Задам ещё один почти неприличный вопрос: а вот ваши альбомы, в том числе «Лисы и праздники» и «Сады монаха Рабиновича», нельзя ли назвать их «художественно-антропологическим исследованием сознания советского человека»? Насколько универсален тот тип обыденного сознания, с которым вы работаете в альбомах и некоторых живописных циклах?

 
Из альбома «Лисы и праздники». 2005

В.П. Вы знаете, Кирилл, в наш с вами спор-разговор о романтизме и экзистенциализме вмешался Шуберт. Тот самый, на которого, по вашим словам, я вас «подсадил». Случилось это на следующий день после того как я Вам отправил свой последний ответ. Утром я включил музыкальную программу, которую мы с Миленой во время завтрака часто слушаем. Передавали знаменитый квартет Шуберта «Девушка и смерть». И стало всё ясно. Я могу изворачиваться как угодно, считать себя трансценденталистом, экзистенциалистом, номиналистом и ещё кем угодно, но от романтической сущности никуда мне не деться. А сущность эта предполагает, что та реальность, в которой мы существуем, по крайней мере двойственна, есть видимая реальность и невидимая, видимое осязаемое бытие и невидимое, неосязаемое, открывающееся только в опыте вдохновения, творческого и любовного экстаза.

А теперь к вашему вопросу.

Я думаю, что названные вами новейшие мои альбомы безусловно можно назвать художественно-антропологическими исследованиями сознания современного человека, разбитого вдребезги сознания человека, прошедшего советский опыт. Т.е. вы чувствуете мою небольшую поправку?
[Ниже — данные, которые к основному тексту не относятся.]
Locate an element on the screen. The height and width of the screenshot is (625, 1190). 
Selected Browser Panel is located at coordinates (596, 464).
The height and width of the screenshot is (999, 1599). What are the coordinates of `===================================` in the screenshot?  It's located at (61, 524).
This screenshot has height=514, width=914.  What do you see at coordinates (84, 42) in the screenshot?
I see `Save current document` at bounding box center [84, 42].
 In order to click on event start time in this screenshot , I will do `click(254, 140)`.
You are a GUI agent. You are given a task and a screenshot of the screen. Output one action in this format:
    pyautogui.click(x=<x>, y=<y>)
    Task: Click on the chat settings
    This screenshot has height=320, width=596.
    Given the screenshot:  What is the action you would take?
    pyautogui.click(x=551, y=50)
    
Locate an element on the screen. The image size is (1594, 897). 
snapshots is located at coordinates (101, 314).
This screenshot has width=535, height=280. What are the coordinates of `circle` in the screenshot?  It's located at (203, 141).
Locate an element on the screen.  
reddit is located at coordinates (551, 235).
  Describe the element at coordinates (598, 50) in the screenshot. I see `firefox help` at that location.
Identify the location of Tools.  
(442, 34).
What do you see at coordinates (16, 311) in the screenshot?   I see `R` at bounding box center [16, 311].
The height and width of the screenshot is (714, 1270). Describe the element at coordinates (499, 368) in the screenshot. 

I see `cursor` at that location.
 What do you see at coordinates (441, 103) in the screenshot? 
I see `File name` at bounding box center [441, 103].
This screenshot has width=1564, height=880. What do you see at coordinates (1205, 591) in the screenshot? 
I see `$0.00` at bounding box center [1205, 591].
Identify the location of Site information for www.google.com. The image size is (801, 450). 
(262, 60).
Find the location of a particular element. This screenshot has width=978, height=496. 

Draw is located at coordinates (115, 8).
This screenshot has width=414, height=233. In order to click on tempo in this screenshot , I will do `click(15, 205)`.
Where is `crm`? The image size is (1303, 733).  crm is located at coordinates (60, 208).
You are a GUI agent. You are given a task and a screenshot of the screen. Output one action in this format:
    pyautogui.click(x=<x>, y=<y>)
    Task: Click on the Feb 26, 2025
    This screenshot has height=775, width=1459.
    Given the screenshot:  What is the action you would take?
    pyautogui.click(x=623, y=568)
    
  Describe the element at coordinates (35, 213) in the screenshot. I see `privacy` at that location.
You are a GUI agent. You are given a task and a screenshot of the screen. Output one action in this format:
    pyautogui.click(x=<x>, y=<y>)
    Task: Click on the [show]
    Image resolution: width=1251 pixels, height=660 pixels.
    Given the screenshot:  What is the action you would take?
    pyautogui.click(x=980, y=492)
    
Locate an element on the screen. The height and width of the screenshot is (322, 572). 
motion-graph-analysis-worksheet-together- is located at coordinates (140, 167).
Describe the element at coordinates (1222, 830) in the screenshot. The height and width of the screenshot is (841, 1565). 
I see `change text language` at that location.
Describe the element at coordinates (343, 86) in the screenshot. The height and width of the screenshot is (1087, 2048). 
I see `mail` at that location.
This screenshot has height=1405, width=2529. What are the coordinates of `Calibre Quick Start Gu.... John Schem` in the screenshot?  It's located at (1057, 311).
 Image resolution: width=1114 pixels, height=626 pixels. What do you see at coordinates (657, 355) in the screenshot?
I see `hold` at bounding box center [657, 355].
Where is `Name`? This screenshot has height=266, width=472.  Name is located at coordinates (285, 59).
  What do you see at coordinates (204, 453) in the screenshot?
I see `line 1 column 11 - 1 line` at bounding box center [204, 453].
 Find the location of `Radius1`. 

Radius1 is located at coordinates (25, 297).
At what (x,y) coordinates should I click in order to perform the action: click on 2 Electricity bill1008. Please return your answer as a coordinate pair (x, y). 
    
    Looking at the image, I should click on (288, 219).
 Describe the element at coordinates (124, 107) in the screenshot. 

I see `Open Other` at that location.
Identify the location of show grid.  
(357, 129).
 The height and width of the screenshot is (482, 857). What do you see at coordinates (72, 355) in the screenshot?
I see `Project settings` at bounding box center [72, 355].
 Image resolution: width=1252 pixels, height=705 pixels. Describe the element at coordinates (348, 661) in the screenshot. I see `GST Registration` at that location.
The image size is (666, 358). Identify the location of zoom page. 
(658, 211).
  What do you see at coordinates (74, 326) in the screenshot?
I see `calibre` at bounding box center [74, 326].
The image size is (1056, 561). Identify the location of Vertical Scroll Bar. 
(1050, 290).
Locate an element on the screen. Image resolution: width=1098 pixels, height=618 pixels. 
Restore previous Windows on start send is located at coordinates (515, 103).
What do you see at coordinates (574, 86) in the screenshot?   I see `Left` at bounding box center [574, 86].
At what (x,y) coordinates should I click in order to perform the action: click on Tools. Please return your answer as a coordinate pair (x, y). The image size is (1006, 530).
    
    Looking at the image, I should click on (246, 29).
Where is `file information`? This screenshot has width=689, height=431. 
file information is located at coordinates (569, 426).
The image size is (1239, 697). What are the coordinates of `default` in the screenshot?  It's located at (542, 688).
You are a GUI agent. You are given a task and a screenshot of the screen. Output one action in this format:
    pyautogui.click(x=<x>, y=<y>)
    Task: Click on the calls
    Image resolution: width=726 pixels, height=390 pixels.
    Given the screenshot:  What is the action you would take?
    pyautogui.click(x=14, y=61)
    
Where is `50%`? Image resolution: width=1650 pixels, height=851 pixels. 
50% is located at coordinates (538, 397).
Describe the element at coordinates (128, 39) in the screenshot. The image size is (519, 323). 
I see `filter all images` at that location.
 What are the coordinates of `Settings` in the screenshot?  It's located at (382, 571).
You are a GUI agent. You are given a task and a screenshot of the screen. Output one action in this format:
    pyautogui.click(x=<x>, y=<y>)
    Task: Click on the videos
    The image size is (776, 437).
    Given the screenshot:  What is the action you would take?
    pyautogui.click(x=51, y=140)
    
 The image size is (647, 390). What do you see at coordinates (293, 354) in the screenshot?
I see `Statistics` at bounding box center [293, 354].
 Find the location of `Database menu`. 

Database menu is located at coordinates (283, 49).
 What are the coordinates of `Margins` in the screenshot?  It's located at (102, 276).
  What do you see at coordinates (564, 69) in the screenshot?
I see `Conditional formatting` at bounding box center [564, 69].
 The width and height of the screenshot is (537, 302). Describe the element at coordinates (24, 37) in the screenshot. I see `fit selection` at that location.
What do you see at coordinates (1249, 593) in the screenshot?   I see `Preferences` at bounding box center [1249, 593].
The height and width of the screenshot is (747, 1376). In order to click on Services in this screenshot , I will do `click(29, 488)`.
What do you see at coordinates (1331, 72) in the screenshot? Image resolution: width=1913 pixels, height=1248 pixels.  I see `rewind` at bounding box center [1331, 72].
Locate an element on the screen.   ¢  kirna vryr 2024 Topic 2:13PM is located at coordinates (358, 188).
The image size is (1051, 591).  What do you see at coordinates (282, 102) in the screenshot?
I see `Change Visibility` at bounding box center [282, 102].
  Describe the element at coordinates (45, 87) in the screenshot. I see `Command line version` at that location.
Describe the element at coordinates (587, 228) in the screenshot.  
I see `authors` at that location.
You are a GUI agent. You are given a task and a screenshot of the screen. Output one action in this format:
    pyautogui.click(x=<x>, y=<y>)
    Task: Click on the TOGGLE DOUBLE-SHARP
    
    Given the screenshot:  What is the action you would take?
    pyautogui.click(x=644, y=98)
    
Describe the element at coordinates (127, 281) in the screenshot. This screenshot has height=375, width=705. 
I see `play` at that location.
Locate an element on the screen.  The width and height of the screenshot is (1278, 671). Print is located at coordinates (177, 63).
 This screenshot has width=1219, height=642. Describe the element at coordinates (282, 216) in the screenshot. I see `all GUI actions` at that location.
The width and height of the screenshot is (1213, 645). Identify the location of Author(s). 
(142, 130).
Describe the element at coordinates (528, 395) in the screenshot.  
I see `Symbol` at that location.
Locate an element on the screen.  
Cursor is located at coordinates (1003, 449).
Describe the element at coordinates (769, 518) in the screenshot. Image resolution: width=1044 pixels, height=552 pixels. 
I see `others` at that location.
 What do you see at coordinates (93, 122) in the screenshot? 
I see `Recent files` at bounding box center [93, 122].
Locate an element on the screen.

Сознания советского уже нет, оно разбито, но осколки его тут, они плавают в этом сознании, и вместе с осколками другими, например, с осколками, если можно так сказать, европейского сознания, которое также разбито, они складываются в разные, подчас крайне прихотливые, узоры.

И в этом смысле вы совершенно справедливо можете меня поймать на слове: разве описанный вид сознания не историчен? Конечно, историчен. Когда же я отрицаю историю и заявляю, что Кранах мой современник, означает это, видимо, только то, что в этот момент я нахожусь на другом этаже сознания. На том этаже истории не существует.

Вы задаёте вопрос, насколько универсально сознание, с которым я работаю?

На это, совсем в духе Пятигорского, можно спросить, а существует ли вообще универсальное сознание? Что касается искусства, любого искусства, то в каждом художественном произведении, вы об этом знаете так же как я, существует часть сугубо личная, индивидуальная, или местная, локальная, и часть универсальная. Прикосновение к «универсалиям» даёт нам возможность частичного «чтения» произведения. Но и прикосновение к «непонятной» части произведения тоже есть «чтение», только требующее ещё более тонких «душевных» инструментов. Только при помощи таких инструментов возможно чтение таких «текстов», например, как квартет Шуберта.

 
Монах и лиса. 1989. Бумага, тушь, цветной карандаш

К.К. Дорогой Виктор, если всё сплошные осколки, то есть их смесь, то ваши вещи никогда не имеют законченной формы, так получается? Они меняются, складываются в разные узоры в зависимости от контекста, от того, кто и как на них смотрит? Вот мы и вернулись к моему первому вопросу. Скажите, будет ли разным узор ваших выставок в Москве и Берлине – для вас и для зрителя? Второе очевидно, но – если подробно – как вы себе представляете реакцию зрителя московского и берлинского на тех же «Лис» и «Рабиновича»? И совсем уже хулиганский вопрос – а если поменять эти альбомы местами и тот, что в Москве, выставить в Берлине и наоборот? Что произойдёт?

P.S. Я всегда верил в Шуберта, у него на портретах такой добродушный вид... И очёчки прекрасные! 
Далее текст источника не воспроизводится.